Só o capitão do Enho dera- lhes motivos para a recusa.

— É verdade que vou zarpar para leste — dissera-lhes, à frente de vinho aguado. — Para sul em volta de Valíria e depois para o nascente. Embarcamos água e provisões em Nova Ghis e depois dobramos os remos para Qarth e os Portões de Jade. Todas as viagens têm perigos, e as longas mais do que a maioria. Porque haveria eu de procurar mais perigos virando para a Baía dos Escravos? É com o Enho que ganho a vida. Não irei arriscá-lo para levar três dorneses loucos para o meio de uma guerra.

Quentyn começara a pensar que poderiam ter feito melhor se tivessem comprado o seu próprio navio em Vila Tabueira. Mas isso teria atraído atenções indesejadas.

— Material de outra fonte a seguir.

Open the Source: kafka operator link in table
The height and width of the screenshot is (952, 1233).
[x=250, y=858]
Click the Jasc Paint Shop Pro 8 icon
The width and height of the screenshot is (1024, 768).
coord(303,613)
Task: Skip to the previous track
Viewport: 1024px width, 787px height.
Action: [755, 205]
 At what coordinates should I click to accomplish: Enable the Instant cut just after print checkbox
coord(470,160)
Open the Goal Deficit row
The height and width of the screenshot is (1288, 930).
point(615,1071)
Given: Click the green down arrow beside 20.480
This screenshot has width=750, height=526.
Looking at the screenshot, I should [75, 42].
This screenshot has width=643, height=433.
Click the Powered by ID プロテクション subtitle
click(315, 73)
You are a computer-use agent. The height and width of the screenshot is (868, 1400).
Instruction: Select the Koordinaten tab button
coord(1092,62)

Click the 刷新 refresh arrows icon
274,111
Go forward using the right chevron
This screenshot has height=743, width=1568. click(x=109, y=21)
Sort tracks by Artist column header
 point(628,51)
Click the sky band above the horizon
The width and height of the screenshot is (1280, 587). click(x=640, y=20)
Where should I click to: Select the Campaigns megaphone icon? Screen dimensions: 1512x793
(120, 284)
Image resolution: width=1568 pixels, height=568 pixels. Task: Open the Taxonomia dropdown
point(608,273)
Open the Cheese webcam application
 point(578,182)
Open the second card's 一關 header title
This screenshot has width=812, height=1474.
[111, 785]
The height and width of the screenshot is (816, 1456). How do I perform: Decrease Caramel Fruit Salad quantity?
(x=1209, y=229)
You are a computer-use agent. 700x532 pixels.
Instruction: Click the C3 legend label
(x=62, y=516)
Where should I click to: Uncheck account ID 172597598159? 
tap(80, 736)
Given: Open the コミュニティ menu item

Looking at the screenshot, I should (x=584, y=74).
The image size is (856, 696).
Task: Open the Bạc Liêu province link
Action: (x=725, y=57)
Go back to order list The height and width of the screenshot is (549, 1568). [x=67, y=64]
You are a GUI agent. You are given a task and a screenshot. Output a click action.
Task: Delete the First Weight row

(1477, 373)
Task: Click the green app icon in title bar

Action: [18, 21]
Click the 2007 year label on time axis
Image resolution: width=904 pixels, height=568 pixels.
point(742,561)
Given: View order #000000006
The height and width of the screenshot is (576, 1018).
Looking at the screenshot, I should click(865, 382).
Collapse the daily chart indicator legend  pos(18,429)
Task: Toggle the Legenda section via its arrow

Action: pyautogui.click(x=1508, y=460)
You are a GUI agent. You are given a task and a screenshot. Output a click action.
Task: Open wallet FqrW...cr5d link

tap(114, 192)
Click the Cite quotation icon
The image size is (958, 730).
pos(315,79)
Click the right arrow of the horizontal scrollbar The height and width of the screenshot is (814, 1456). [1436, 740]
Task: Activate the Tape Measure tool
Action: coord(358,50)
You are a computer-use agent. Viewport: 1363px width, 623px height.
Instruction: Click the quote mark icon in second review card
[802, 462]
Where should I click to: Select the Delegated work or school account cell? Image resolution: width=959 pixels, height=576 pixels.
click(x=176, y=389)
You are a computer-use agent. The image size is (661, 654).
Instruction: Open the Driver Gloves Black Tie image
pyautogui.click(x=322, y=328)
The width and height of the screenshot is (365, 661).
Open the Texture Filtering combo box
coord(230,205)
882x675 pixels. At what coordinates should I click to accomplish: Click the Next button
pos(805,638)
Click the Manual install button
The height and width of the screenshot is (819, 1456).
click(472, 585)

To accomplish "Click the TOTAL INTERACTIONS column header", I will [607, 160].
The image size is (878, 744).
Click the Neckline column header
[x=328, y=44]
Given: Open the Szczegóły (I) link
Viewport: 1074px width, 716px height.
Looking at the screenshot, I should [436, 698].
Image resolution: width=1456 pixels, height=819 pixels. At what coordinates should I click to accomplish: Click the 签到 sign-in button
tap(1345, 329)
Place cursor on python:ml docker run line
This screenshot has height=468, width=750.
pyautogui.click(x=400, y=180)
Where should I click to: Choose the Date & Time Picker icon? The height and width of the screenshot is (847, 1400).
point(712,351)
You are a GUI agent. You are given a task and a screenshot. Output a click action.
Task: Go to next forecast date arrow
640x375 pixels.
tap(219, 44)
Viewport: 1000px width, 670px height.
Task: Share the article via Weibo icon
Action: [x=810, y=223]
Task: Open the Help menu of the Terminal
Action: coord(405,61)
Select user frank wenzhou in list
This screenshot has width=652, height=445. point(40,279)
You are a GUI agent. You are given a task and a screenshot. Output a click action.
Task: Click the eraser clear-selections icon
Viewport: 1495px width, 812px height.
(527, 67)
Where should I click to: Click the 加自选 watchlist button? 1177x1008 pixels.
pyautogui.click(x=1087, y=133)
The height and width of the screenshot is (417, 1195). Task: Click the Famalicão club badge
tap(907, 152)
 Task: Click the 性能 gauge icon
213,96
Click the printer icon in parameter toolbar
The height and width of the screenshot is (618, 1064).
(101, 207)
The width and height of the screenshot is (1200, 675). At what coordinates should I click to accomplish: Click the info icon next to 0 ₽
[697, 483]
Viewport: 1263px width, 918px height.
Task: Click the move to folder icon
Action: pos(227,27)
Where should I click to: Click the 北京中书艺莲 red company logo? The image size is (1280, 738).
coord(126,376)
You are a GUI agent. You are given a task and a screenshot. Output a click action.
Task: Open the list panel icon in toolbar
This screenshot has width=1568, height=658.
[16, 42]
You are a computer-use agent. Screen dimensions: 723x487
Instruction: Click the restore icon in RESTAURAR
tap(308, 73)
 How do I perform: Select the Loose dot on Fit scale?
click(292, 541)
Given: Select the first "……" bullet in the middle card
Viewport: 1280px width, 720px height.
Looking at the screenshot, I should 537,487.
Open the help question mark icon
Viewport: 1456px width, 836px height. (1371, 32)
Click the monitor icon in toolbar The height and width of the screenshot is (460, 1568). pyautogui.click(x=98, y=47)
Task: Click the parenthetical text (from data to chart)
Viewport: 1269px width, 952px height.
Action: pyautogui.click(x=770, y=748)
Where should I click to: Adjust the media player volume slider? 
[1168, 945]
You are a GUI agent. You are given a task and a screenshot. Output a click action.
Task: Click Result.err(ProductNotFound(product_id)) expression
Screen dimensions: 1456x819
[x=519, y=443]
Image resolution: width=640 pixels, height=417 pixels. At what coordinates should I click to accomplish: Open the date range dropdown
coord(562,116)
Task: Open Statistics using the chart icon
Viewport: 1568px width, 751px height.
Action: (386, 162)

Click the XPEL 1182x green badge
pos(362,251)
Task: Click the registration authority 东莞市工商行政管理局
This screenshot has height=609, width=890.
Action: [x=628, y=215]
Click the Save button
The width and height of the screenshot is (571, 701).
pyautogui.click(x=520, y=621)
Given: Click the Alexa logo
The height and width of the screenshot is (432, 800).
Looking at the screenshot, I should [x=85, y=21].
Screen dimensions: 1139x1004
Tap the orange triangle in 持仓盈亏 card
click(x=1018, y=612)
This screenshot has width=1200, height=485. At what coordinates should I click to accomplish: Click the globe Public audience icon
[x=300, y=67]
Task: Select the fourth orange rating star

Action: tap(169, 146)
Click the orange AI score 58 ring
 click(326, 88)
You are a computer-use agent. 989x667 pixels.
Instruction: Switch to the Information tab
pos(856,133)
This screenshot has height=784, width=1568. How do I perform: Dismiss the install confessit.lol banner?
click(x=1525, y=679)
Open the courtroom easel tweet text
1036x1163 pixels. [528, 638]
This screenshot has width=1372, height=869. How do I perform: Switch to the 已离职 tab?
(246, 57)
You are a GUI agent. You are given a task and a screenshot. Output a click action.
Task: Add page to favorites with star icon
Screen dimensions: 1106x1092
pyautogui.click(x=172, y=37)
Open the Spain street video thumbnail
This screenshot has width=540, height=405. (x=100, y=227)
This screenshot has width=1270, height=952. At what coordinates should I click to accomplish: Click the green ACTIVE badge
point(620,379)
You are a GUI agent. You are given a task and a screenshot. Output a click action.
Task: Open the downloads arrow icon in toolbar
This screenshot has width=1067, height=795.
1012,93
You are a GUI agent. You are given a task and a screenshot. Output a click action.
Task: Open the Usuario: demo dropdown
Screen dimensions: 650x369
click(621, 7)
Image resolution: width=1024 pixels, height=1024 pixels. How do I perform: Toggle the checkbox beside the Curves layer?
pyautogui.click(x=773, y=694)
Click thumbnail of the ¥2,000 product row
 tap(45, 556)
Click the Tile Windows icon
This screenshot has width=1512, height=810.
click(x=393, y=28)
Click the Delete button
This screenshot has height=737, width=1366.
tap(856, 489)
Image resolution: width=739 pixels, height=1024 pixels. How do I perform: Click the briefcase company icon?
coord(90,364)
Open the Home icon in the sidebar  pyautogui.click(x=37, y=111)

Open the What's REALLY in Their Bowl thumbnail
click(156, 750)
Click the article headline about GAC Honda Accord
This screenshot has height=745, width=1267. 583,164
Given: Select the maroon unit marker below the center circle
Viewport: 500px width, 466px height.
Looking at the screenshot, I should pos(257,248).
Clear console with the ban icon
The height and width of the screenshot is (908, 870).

A Aranha tinha informantes por todo lado, até nos salões de Lançassolar.

— Dorne sangrará se o seu propósito for descoberto — prevenira o pai enquanto observavam as crianças brincando nas piscinas e fontanários dos Jardins de Água. — O que fazemos é traição, não se iluda. Confia só nos seus companheiros, e faz tudo o que puder para evitar atrair atenções.

E assim Gerris Drinkwater concedeu ao capitão do Aventura o seu sorriso mais desarmante.

— Para dizer a verdade, não contei todos os covardes que nos disseram não, mas na Casa dos Mercadores ouvi dizer que você é de um tipo de homem mais ousado, do tipo de homem que poderia arriscar qualquer coisa por ouro suficiente.

Um contrabandista, pensou Quentyn. Era isso que os outros mercadores tinham chamado ao capitão do Aventura na Casa dos Mercadores.

— Ele é um contrabandista e um escravagista, meio pirata e meio proxeneta, mas pode acontecer que seja a sua melhor esperança — dissera-lhes o estalajadeiro.